## Exercise details
Edit the rows from the beginning through the line that contains "y2-tick-label: 192.3% is", changing "particular" to "specific" and leaving everything else as it is. Don't include the pictures in your answer.

(Dataset rows)
....
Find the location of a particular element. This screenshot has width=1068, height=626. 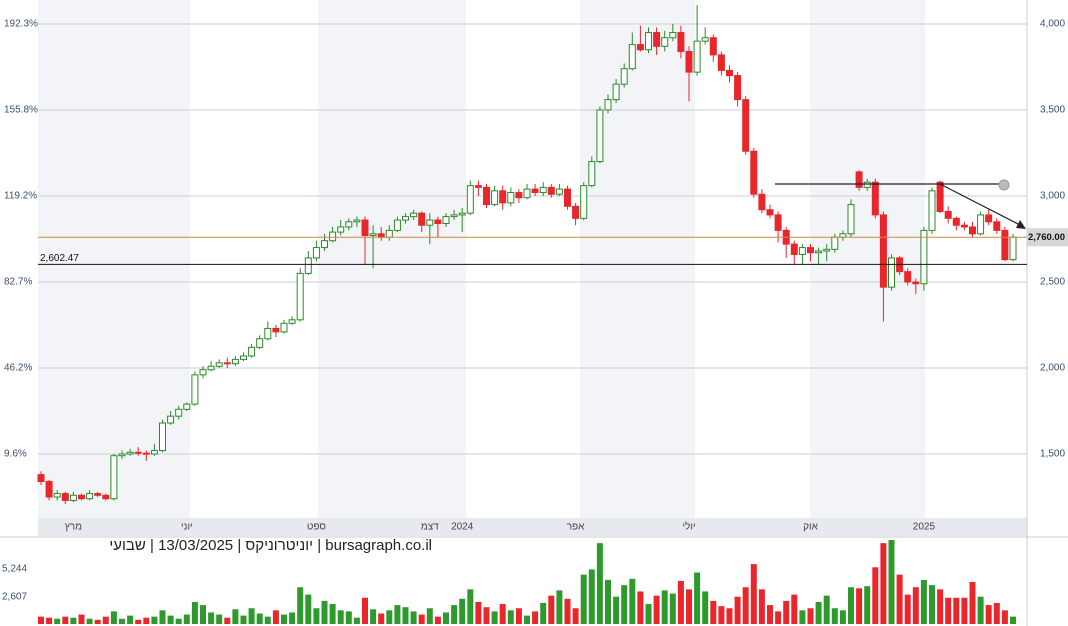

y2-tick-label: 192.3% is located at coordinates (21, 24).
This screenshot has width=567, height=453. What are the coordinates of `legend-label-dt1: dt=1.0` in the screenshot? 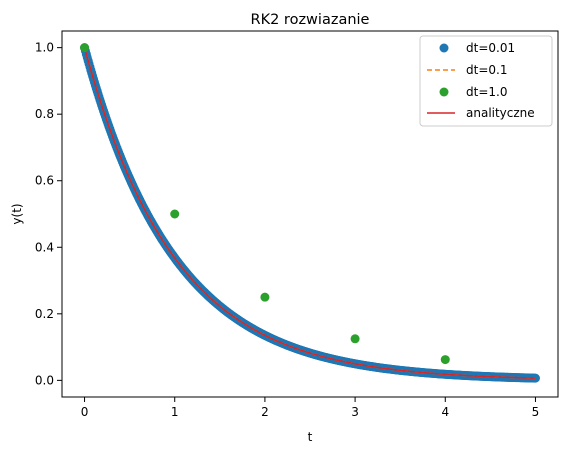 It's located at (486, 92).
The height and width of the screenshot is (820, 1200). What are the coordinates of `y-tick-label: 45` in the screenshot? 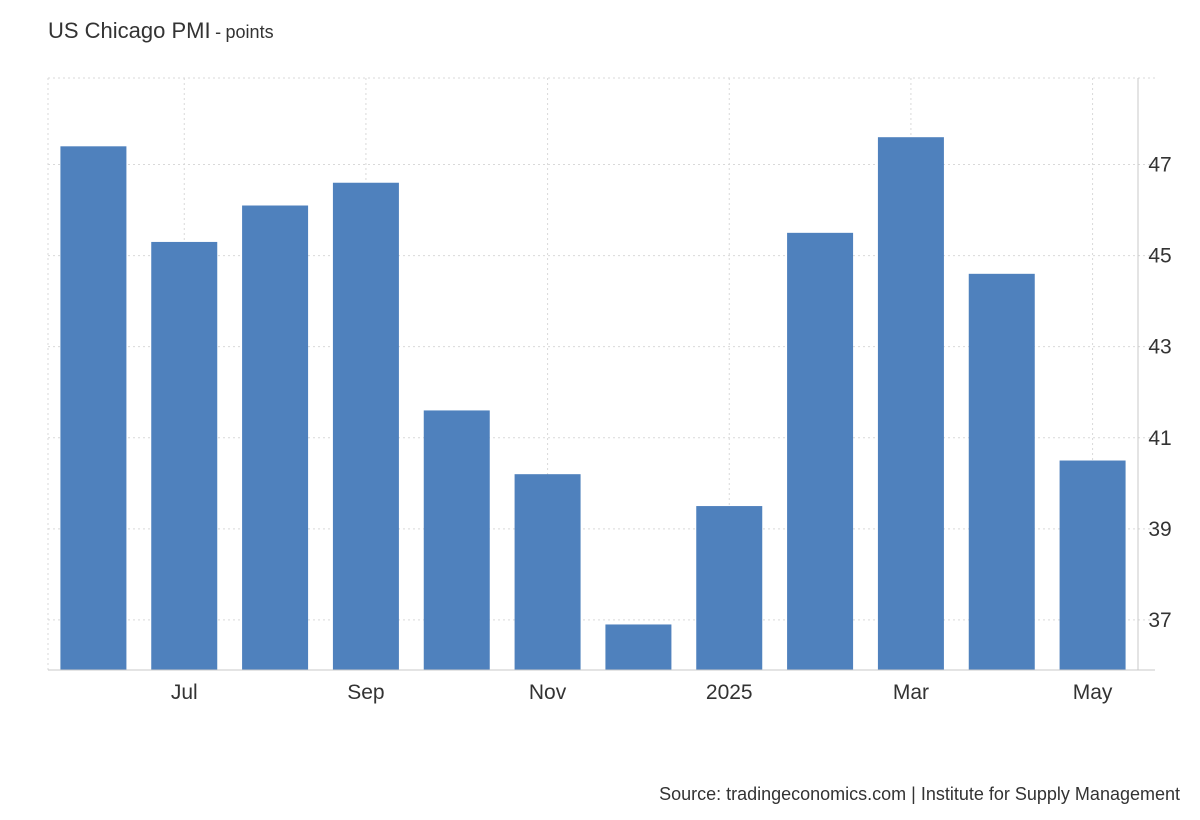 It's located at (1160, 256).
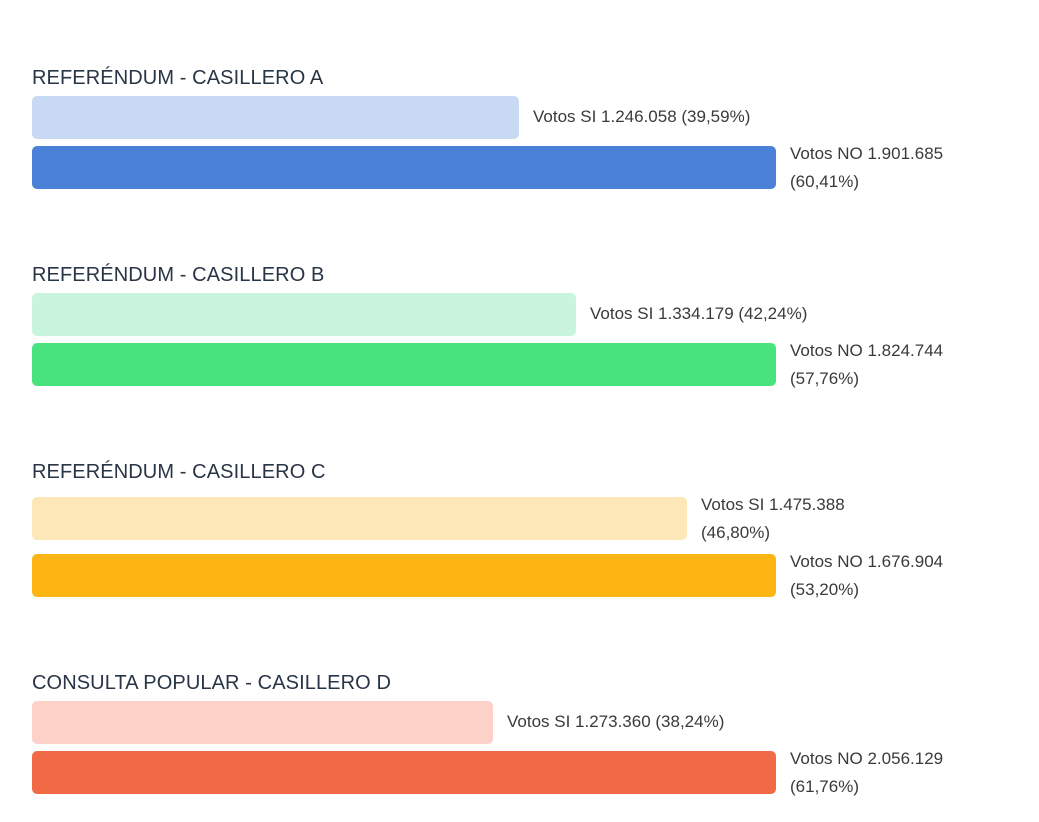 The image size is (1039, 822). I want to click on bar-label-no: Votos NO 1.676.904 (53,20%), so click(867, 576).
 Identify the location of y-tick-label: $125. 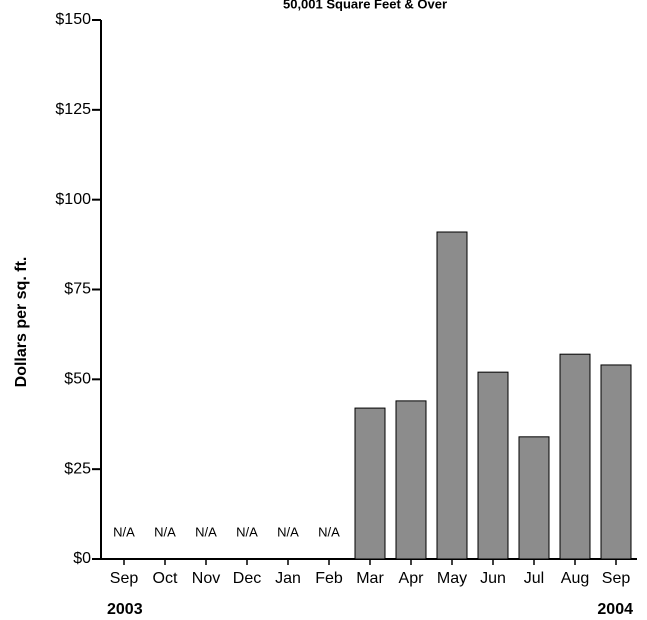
....
## Response area
Find the location of a specific element. This screenshot has width=1068, height=626. 

y2-tick-label: 192.3% is located at coordinates (21, 24).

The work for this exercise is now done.